TASK LIST ->
a) In the Las Vegas police text, how long had many officers assigned to deal with the mentally ill population gone without recertification training?
b) Please set down the part of the Las Vegas police text that begins at the words "A man in wraparound" and stops after the words "for all officers.".

Finally, police were called to an apartment complex next to one the Gibsons had moved to less than a month earlier, by a woman reporting two black men trying to break in.
Officers blocked Gibson’s Cadillac. He ignored commands barked through bullhorns. Commanders devised a plan to fire a bean bag through the rear window and gas him out. But “a series of failures ensued,” the Clark County District Attorney found. When the bag shattered a side window, an officer fired, striking Gibson four times.
Afterward, Metro and an arm of the Justice Department announced what they called “collaborative reform.”
The resulting audit found many officers designated to deal with Las Vegas’ sizable mentally ill population had gone nine years without recertification training. Las Vegas had a history of traffic stops leading to shootings, and errors in situations involving large numbers of officers. But the department did little to prepare for those unpredictable scenarios, a Justice consultant found. Officers were getting no instruction in de-escalating tense situations.
“We had to fix what we knew was not right,” says Capt. Matt McCarthy, who leads the department’s Office of Internal Oversight.
Gunning across the pavement, a white SUV screeches to a stop.
A man in wraparound shades jumps out and forces his way into a black sedan, as a police cruiser pulls up off the rear bumper. Two Las Vegas officers crouch low, pistols drawn.
“Put the knife down!” one shouts. Slowly, the man steps out and he’s taken into custody.
Then all the participants in this training scenario populated entirely by cops sit down to dissect decisions made during the mock confrontation.
“Do you think maybe it would’ve been better to get at least one car back to create a little … more time and distance?”, instructor Pete Crews asks.
The question is key given findings that Las Vegas police routinely failed to slow high-stakes encounters, resulting in “errors and fatalities.”
When the review began, Metro was just rolling out reality-based training, four-hour sessions now required annually for all officers.
Las Vegas has since trained hundreds to deal with people with mental illnesses. It has struggled to incorporate de-escalation into other training.

(Dataset entries)
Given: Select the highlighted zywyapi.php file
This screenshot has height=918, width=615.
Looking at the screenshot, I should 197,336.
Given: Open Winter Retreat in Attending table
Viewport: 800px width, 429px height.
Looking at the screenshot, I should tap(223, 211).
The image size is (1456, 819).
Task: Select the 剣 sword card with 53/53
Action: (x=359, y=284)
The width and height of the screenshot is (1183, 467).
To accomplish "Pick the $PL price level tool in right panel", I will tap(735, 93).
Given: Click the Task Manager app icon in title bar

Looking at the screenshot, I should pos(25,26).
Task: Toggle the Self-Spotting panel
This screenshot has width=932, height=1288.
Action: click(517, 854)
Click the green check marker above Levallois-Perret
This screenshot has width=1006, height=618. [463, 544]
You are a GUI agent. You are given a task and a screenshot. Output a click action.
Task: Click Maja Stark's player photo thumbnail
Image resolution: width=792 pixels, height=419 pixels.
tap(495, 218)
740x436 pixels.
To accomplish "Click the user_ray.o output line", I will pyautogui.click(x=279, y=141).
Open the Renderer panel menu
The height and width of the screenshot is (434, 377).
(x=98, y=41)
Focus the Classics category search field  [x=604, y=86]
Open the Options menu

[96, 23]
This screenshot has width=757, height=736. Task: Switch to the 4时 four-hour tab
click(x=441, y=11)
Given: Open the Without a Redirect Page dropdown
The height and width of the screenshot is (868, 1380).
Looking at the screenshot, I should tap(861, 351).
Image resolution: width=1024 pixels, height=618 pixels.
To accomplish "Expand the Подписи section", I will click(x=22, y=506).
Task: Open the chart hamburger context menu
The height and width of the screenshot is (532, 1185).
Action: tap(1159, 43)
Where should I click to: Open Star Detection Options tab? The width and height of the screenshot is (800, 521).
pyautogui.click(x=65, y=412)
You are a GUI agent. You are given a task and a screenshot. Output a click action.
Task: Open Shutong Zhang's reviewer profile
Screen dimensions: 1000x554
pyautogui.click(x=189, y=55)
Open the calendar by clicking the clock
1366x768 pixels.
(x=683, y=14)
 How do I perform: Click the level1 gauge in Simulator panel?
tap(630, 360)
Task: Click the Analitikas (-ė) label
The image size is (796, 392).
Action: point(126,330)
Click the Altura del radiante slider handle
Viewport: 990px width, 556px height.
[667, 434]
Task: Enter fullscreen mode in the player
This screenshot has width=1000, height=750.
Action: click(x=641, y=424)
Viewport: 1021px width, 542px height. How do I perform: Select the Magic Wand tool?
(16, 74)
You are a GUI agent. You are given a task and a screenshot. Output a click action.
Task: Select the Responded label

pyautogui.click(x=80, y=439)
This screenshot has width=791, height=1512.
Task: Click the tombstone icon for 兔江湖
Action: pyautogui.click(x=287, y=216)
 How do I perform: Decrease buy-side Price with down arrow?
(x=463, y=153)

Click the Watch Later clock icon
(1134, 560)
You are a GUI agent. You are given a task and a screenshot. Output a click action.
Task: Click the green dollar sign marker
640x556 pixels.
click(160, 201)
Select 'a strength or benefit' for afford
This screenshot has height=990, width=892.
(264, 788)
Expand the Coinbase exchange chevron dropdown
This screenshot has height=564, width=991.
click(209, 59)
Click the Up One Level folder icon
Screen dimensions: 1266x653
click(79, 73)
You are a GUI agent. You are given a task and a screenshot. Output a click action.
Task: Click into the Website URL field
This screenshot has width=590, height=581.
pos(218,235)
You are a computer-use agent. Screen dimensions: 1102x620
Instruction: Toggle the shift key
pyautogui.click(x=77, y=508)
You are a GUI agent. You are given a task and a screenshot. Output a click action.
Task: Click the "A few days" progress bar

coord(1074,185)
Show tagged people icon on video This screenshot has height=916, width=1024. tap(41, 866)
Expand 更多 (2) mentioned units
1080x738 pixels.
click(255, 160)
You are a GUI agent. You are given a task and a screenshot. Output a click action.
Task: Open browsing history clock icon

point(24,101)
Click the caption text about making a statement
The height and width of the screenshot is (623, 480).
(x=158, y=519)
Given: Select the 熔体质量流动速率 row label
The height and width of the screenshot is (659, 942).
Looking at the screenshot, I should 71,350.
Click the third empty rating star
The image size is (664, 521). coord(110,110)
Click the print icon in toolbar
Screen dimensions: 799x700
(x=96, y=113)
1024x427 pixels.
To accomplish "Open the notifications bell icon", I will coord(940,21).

RESPONSES PER TASK ->
a) Nine years.

b)
A man in wraparound shades jumps out and forces his way into a black sedan, as a police cruiser pulls up off the rear bumper. Two Las Vegas officers crouch low, pistols drawn.
“Put the knife down!” one shouts. Slowly, the man steps out and he’s taken into custody.
Then all the participants in this training scenario populated entirely by cops sit down to dissect decisions made during the mock confrontation.
“Do you think maybe it would’ve been better to get at least one car back to create a little … more time and distance?”, instructor Pete Crews asks.
The question is key given findings that Las Vegas police routinely failed to slow high-stakes encounters, resulting in “errors and fatalities.”
When the review began, Metro was just rolling out reality-based training, four-hour sessions now required annually for all officers.